16 September 2022
Automated Web Data Collection with Python
The continuously growing importance of the internet for everyday life and the correspondingly increasing volume of digital behavioral data on the Web allows us to study human behavior from new perspectives. However, accessing or collecting such data is not always straightforward. Moreover, the heterogeneity of collected data poses the challenge of data pre-processing, ensuring that they can be effectively used in further analyses. Thus, this course aims to introduce participants to data collection from online platforms and the pre-processing necessary to make it usable for their research. Apart from these essential, technical foundations, we will also discuss basic methods to enrich raw, textual data with additional features. Lastly, we will present participants with a framework for the critical reflection on their data collection processes and documentation of their data.
This course will show and teach participants how content, comment, and interaction data can be automatically collected from social media platforms (e.g., Twitter, YouTube, Reddit) or other online platforms (e.g., eBay, Amazon). We will cover the main aspects of collecting data using the programming language Python, including APIs and custom scrapers for static and dynamic webpages. We will also show how collected data can be cleaned, pre-processed, and curated to enable further statistical analyses.

### STATED PROBLEM 1
Transcribe the web data collection course description above, everything from "This course will" down to "further statistical analyses.".
### STATED PROBLEM 2
Pick up the course description on web data collection with Python after its final sentence and extend it by a few more sentences.

### GIVEN DATA
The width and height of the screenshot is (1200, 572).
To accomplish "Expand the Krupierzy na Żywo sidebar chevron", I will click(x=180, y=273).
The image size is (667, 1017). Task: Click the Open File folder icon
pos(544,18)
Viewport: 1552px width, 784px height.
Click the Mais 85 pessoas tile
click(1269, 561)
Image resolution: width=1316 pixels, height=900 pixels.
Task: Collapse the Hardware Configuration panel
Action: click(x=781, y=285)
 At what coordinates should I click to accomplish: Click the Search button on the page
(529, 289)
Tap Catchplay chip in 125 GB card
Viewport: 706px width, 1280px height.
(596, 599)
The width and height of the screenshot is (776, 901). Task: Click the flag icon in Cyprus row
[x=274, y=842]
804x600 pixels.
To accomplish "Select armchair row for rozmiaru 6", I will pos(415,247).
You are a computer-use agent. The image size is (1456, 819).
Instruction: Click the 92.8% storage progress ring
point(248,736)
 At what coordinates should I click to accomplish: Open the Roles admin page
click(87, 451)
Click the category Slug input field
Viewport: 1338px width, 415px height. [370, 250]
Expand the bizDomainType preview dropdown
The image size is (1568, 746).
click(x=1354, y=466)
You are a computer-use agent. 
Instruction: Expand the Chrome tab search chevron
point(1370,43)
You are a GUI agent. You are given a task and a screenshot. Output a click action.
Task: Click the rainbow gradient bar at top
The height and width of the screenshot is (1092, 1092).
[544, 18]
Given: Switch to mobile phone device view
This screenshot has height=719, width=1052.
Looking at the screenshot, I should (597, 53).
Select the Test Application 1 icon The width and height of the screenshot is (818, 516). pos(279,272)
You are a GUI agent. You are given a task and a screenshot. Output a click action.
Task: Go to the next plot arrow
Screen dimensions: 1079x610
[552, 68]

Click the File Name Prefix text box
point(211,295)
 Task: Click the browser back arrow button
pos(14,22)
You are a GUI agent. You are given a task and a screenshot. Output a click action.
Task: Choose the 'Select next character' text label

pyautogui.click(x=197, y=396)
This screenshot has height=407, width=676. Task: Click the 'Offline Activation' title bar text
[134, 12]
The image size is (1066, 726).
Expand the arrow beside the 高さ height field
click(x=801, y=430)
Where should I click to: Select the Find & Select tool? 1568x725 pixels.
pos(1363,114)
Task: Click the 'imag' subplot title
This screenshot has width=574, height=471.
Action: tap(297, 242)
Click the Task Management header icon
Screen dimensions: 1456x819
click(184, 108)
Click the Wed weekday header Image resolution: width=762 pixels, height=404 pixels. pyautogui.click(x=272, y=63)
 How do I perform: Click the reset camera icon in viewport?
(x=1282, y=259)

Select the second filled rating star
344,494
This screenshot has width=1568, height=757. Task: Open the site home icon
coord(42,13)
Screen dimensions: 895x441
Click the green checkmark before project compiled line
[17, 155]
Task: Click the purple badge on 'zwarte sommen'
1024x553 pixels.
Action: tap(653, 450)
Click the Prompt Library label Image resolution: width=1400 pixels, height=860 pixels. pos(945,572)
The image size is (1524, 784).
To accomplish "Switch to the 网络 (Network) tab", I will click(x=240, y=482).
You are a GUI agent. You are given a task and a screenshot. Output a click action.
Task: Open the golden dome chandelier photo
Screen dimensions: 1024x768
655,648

### WRITTEN ANSWER 1
This course will show and teach participants how content, comment, and interaction data can be automatically collected from social media platforms (e.g., Twitter, YouTube, Reddit) or other online platforms (e.g., eBay, Amazon). We will cover the main aspects of collecting data using the programming language Python, including APIs and custom scrapers for static and dynamic webpages. We will also show how collected data can be cleaned, pre-processed, and curated to enable further statistical analyses.

### WRITTEN ANSWER 2
The course will include lectures on each topic, introducing the basic theoretical concepts necessary for understanding the practical implementations, which are then practiced during exercises. The exercises will be conducted in small groups and assisted by the instructors, who may help with questions and problems. In mini-projects, participants have the chance to discuss how they can apply and integrate the newly learned methods within their research.
Felix Soldner, Dr. Jun Sun, Leon Froehling
Participants will find the course useful if:
- they are interested in working with web data
- they want to learn how to collect web data through APIs or webpages
- they want to learn how to pre-process and augment the collected data for further analyses (basic NLP)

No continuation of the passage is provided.